Письма Константина к христианским епископам дают понять, что он расценивал их как важных "государственных функционеров" (Grant M. P. 160), и в самом деле в течение его правления они стали оформляться в значимую и привилегированную прослойку правящего класса, занимая видное положение среди новой служилой знати, появившейся в Римской империи в связи с реформами Диоклетиана-Константина и в связи с переходом ее к системе домината. Как утверждает М. Грант (Grant M. P. 160), в Римской империи насчитывалось 1800 христианских епископов, из которых 1000 приходится на грекоговорящие провинции и 800 — на латиноговорящие. Многие из них были крупными землевладельцами, хотя некоторые имели весьма скромное положение. Епископы, обитавшие при дворе императора, имели обыкновение обедать вместе с Константином, по выражению Евсевия, как Апостолы, окружающие Христа в раю (Grant M. Р. 160).

Надо заметить, что Константин относился к авторитету епископов так, что он не должен был никоим образом умалять авторитета государственных чиновников и тем более его самого. Мало того, он готов был сам принять на себя роль верховного епископа вполне в духе того положения, которое определялось титулом Верховного понтифика, прилагаемым к другим императорским титулам. Его позицию в этом отношении очень ярко характеризуют его слова, обращенные к епископам и приводимые Евсевием: "Вы - епископы внутри церкви. Я же назначен Богом как епископ того, что лежит за пределами церкви" (Eus. Vita. IV, 24). И хотя в этой фразе нередко усматривают внешнюю позицию императорской власти по отношению к христианской церкви438, на наш взгляд, есть основания видеть здесь претензию на полный приоритет одной власти над другой. Эта фраза, впрочем, могла означать и осознание Константином своей ответственности за судьбы христиан, находившихся за пределами Римской империи, а также не только христиан439,но и язычников (Grattt M. P. 183)

4) Определение баланса между христианством и другими религиями

Политика Константина в отношении язычества, несмотря на его собственную прохристианскую позицию, отличалась исключительной умеренностью. Разумеется, император должен был, прежде всего, считаться с тем фактом, что подавляющее большинство населения Римской империи продолжало придерживаться языческих верований, хотя и не столь рьяно, как прежде. Несомненно, император был крайне заинтересован в лояльности этой части своих подданных? Поэтому и провозглашенный Миланским эдиктом принцип веротерпимости отнюдь не предполагал какого бы то ни было умаления старой религии. Терпимое отношение Константина к язычеству сохраняли и его преемники вплоть до Грациана440, то есть до того времени (380-е гг.), когда баланс между язычниками и христианами в Римской империи, и особенно в высших слоях ее населения, стал склоняться в пользу христиан.

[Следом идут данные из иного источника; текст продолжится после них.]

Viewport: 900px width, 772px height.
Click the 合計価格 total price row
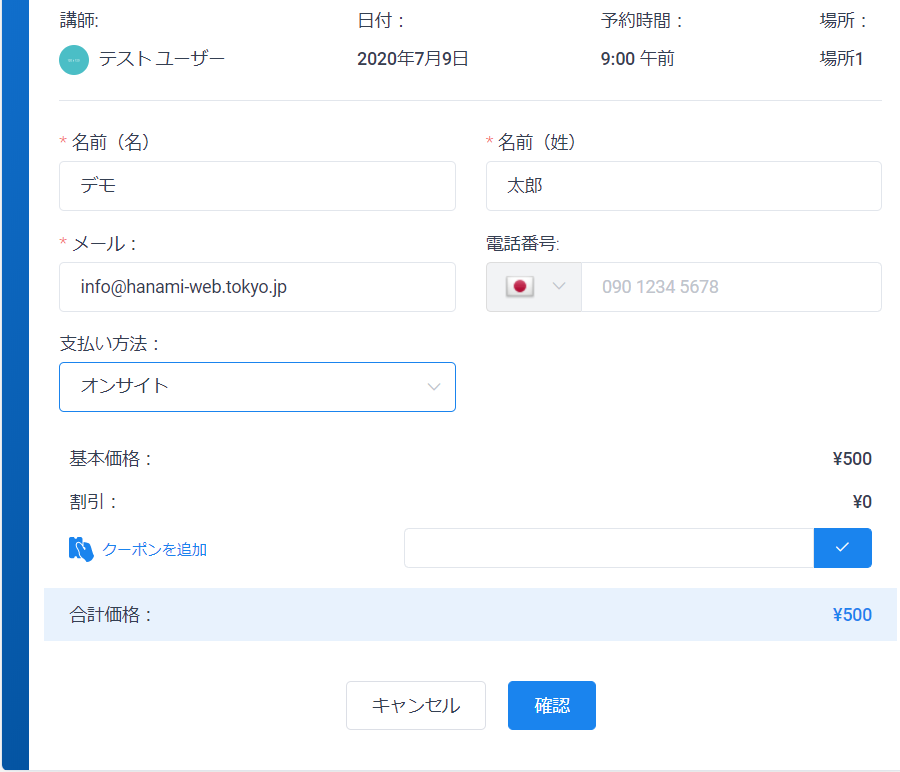470,615
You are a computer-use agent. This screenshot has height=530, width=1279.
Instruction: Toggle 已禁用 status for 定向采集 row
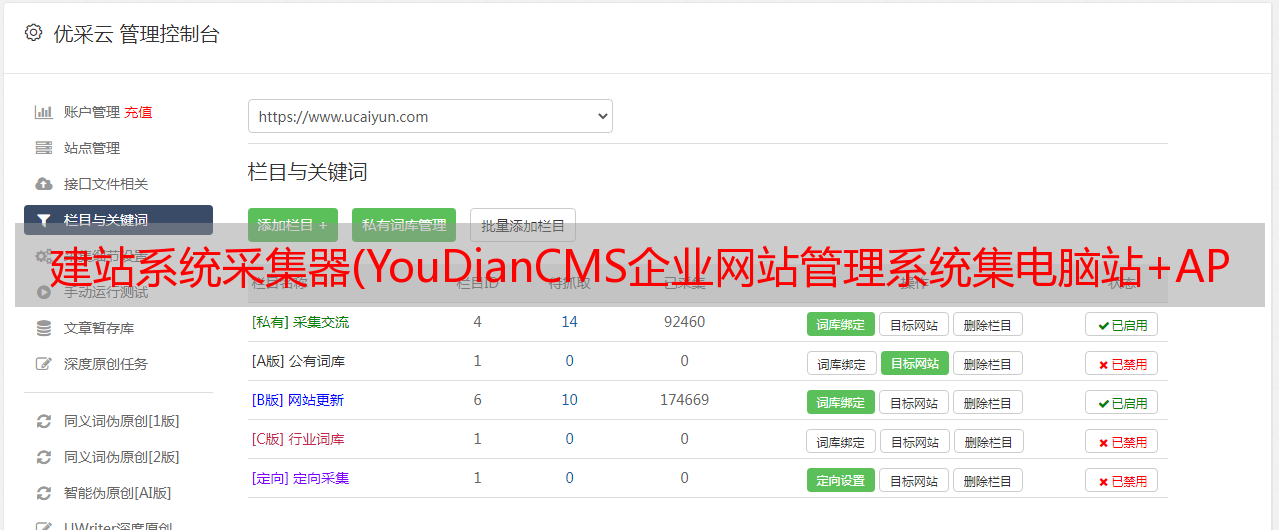click(x=1122, y=480)
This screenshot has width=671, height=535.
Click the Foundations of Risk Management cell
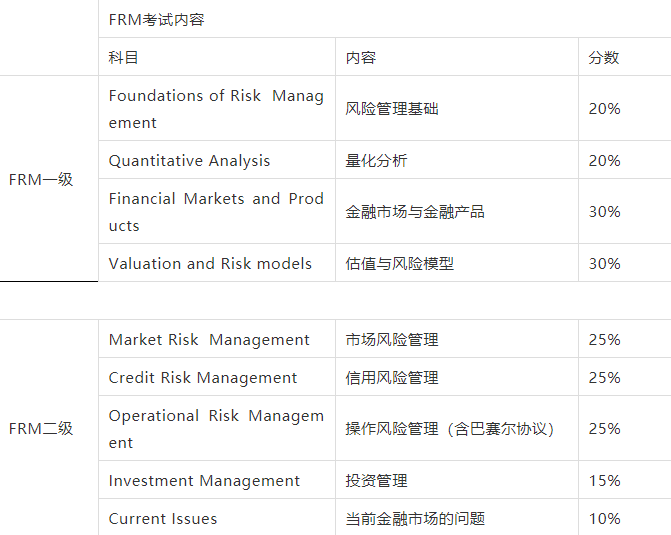pos(216,109)
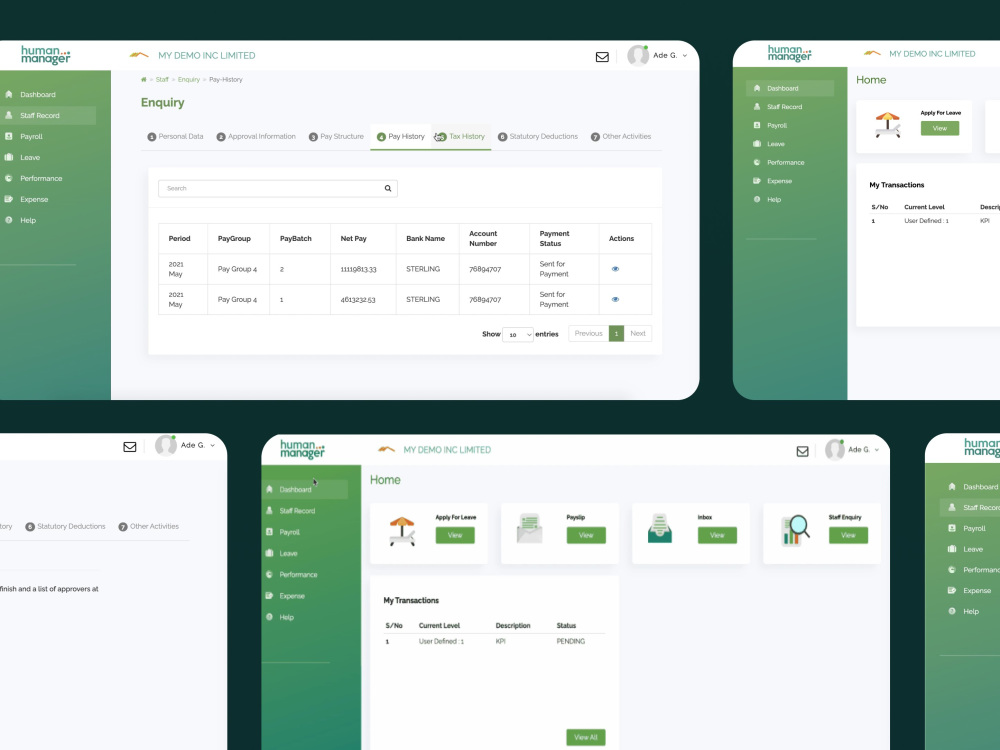Open the envelope mail icon in the top bar
The height and width of the screenshot is (750, 1000).
tap(602, 58)
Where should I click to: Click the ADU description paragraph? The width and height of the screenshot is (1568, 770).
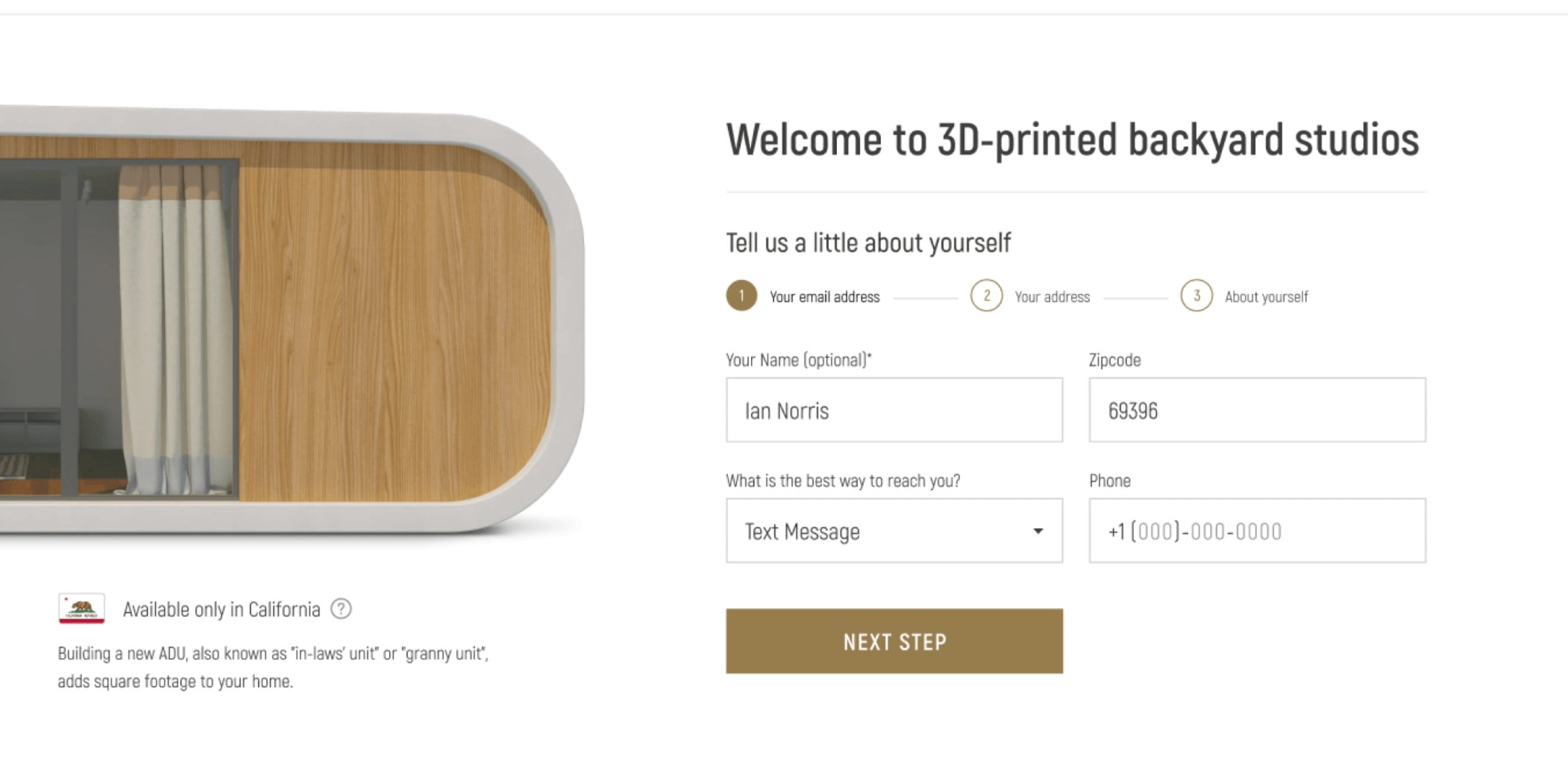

Пока же Константин сохранял персональные связи со многими язычниками, и это нередко способствовало прямому покровительству языческим культам (Grant M. P. 177-178). Показательно, что Константин даже устроил при дворе своеобразный "салон", своего рода религиозно-философский дискуссионный клуб, участниками которого были представители языческой интеллигенции, относившиеся к проявляемому Константином интересу к христианству как к чему-то нелепому и даже оскорбительному (Grant M. P. 177), Константин отнюдь не намеревался порывать с традициями, связанными с язычеством, и совсем не желал казаться своим современникам прогрессивным новатором, открывающим новую эпоху римской истории. Следование практике правления своих предшественников, хотя бы даже внешнее, несомненно, занимало важное место в его политике. Мало того, адаптация христианства в правление Константина й последующая христианизация были бы невозможны, если бы й государство и церковь полностью отвергли античное наследие и не использовали бы доставшиеся от него традиции. Так, Константин принимал консульство несколько раз на протяжении своего правления в традиционном стиле, и на арке он изображен приносящим жертвы богам (Grant M. P. 178). Более того, он принял титул Великого Понтифика не только как часть императорской титулатуры, но и принимая на себя роль руководителя всего традиционного римского языческого культа441. Важно отметить, что все последующие императоры, вплоть до Грациана и Феодосия, тоже носили этот титул, являвшийся самым что ни на есть ярким показателем их следования традиции и хотя бы внешней приверженности язычеству.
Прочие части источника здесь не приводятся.